(Data for locating text and elements)
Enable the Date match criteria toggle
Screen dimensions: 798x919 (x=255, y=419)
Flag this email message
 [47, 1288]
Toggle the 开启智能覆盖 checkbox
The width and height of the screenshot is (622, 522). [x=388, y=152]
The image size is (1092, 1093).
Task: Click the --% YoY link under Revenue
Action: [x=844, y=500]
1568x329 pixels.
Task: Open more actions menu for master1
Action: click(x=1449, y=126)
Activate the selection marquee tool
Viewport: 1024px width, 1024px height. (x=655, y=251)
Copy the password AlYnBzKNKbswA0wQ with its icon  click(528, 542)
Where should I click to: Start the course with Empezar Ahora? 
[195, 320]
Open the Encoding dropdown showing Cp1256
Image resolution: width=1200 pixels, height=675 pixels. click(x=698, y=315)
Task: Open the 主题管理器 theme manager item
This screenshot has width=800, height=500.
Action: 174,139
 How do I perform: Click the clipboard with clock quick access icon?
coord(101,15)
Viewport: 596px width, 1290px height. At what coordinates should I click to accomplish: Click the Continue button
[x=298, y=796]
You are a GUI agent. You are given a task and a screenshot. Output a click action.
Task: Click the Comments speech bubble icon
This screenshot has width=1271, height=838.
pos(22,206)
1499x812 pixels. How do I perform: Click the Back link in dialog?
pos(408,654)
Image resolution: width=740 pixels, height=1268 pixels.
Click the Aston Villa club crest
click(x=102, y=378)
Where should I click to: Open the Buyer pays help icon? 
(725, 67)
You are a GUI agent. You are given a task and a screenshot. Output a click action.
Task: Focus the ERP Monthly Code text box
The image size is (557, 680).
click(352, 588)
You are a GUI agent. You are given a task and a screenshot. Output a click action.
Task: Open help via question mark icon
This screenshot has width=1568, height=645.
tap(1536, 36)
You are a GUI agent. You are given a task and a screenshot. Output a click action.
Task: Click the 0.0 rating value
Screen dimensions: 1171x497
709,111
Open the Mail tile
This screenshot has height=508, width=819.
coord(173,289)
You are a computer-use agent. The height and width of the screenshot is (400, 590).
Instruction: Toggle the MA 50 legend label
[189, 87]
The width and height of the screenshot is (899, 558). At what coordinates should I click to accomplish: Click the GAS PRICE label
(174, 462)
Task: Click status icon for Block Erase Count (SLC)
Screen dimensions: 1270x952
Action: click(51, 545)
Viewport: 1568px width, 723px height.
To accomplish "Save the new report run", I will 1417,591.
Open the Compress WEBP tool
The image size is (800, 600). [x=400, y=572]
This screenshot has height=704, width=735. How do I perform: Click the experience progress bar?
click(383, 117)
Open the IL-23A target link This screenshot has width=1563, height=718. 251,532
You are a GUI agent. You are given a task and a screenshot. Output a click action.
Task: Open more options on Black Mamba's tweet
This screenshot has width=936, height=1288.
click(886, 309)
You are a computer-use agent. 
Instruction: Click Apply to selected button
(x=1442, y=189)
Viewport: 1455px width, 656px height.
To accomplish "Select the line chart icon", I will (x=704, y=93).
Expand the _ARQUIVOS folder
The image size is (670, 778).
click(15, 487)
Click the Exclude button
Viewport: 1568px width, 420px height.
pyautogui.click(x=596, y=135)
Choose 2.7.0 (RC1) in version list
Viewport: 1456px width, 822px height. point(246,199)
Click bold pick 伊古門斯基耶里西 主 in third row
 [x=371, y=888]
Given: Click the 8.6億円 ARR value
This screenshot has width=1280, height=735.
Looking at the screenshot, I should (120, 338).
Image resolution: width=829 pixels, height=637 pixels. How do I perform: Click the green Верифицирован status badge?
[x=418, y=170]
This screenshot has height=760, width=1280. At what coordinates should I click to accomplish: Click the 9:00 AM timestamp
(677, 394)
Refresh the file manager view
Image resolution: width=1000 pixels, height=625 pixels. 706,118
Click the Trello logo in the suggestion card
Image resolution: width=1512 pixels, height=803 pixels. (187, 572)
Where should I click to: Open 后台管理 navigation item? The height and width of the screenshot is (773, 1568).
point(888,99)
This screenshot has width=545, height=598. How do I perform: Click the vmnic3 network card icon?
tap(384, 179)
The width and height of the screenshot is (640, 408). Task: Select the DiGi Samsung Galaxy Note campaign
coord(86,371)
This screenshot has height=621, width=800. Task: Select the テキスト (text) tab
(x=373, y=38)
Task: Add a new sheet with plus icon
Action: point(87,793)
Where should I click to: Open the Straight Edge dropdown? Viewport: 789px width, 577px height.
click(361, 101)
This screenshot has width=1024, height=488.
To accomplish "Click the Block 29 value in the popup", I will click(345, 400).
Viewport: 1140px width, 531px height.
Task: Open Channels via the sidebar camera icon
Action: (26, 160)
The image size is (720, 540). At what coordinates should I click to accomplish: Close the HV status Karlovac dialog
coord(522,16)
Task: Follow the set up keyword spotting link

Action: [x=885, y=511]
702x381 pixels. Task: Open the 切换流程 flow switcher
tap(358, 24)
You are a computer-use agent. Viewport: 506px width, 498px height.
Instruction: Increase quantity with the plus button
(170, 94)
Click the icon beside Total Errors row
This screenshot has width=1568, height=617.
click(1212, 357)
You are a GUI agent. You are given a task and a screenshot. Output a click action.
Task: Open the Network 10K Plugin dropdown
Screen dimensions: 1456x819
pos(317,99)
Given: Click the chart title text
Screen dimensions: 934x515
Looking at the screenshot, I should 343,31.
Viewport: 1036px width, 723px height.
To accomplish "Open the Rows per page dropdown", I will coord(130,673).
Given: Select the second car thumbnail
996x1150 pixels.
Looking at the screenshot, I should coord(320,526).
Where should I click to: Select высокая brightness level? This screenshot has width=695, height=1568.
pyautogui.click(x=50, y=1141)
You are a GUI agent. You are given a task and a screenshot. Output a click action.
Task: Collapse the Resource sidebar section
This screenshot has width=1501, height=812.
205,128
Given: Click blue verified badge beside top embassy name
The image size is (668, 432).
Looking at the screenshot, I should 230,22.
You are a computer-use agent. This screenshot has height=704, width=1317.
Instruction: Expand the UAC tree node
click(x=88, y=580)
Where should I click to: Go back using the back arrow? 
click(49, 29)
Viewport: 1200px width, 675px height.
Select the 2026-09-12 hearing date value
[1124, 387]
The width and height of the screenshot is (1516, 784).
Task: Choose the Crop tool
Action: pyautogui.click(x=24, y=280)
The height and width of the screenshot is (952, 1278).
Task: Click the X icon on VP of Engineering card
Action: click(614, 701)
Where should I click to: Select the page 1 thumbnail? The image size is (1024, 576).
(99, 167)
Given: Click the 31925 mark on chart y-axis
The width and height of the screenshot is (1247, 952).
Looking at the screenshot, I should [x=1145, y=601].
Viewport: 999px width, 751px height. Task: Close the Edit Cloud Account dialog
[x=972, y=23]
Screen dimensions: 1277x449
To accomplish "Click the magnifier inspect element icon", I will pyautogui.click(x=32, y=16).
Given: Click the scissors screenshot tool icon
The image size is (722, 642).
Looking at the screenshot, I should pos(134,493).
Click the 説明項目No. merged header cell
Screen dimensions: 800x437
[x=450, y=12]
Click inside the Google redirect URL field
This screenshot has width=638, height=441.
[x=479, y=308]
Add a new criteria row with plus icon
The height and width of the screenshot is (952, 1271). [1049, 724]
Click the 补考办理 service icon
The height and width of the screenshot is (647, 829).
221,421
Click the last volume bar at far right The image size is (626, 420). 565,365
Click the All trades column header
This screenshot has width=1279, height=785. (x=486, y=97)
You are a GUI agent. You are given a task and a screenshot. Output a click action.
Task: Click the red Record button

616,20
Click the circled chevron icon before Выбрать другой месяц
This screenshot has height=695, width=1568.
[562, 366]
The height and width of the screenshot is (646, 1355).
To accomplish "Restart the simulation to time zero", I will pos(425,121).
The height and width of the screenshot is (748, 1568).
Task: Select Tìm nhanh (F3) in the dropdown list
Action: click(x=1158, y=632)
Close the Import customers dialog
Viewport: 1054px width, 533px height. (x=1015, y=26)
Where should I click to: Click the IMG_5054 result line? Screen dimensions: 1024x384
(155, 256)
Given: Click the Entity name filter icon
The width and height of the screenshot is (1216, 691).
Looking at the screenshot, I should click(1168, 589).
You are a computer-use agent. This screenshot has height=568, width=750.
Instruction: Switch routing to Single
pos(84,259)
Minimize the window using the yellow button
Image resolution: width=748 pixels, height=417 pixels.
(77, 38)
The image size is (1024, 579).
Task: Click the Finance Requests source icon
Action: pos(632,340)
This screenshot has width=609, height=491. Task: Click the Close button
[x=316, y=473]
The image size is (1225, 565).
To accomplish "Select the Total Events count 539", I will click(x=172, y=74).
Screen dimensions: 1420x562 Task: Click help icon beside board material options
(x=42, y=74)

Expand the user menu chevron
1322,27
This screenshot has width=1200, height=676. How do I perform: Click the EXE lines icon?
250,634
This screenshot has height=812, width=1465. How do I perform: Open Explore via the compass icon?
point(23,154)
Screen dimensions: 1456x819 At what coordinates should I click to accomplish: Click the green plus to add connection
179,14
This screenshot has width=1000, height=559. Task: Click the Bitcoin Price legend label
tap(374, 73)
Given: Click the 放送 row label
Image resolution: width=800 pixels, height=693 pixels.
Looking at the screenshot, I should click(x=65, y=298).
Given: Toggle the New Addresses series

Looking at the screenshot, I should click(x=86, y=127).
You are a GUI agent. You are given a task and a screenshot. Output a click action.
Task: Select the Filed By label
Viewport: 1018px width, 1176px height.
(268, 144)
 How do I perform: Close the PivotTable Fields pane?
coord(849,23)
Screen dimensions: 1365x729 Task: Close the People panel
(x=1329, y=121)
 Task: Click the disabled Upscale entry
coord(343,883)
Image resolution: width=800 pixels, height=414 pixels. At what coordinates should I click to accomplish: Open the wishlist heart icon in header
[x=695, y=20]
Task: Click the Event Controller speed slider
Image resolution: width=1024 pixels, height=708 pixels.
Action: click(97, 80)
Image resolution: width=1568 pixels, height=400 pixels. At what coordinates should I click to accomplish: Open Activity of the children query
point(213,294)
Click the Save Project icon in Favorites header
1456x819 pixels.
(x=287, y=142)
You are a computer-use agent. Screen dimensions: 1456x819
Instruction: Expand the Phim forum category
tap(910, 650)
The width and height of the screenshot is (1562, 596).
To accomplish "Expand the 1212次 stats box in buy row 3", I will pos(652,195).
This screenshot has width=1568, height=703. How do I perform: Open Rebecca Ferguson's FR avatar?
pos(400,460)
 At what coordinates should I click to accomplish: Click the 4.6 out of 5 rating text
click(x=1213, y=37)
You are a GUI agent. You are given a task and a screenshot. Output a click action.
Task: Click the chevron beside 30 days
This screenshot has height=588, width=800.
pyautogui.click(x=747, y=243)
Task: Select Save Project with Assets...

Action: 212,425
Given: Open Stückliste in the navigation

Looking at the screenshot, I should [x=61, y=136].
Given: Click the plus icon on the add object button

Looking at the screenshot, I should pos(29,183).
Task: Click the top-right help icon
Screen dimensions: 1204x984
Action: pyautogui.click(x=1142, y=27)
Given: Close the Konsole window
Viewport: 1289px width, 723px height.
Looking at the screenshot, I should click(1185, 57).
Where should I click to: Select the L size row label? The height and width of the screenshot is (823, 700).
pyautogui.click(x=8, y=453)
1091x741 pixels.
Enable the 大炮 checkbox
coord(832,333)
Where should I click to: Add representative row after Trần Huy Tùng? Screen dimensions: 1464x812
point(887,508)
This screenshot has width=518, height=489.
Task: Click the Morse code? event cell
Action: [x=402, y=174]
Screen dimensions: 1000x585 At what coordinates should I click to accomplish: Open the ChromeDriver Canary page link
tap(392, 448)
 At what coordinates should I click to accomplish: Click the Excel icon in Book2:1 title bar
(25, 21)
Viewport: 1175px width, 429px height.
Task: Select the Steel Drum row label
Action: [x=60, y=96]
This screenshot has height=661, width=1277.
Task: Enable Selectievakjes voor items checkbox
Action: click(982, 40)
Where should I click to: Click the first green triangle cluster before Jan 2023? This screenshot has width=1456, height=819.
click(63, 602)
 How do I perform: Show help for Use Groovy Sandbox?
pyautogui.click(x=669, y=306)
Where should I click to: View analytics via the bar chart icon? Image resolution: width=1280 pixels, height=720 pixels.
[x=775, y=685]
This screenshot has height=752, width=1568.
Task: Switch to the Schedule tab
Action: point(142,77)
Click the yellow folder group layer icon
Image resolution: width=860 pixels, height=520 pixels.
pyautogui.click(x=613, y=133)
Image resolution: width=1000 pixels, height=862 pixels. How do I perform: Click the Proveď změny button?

THE REQUEST
Reproduce the data word for word, from its beginning through the line containing "Action: click(x=1449, y=126)", with that line included.

SOLVED EXERCISE
Enable the Date match criteria toggle
Screen dimensions: 798x919 (x=255, y=419)
Flag this email message
 [47, 1288]
Toggle the 开启智能覆盖 checkbox
The width and height of the screenshot is (622, 522). [x=388, y=152]
The image size is (1092, 1093).
Task: Click the --% YoY link under Revenue
Action: [x=844, y=500]
1568x329 pixels.
Task: Open more actions menu for master1
Action: click(x=1449, y=126)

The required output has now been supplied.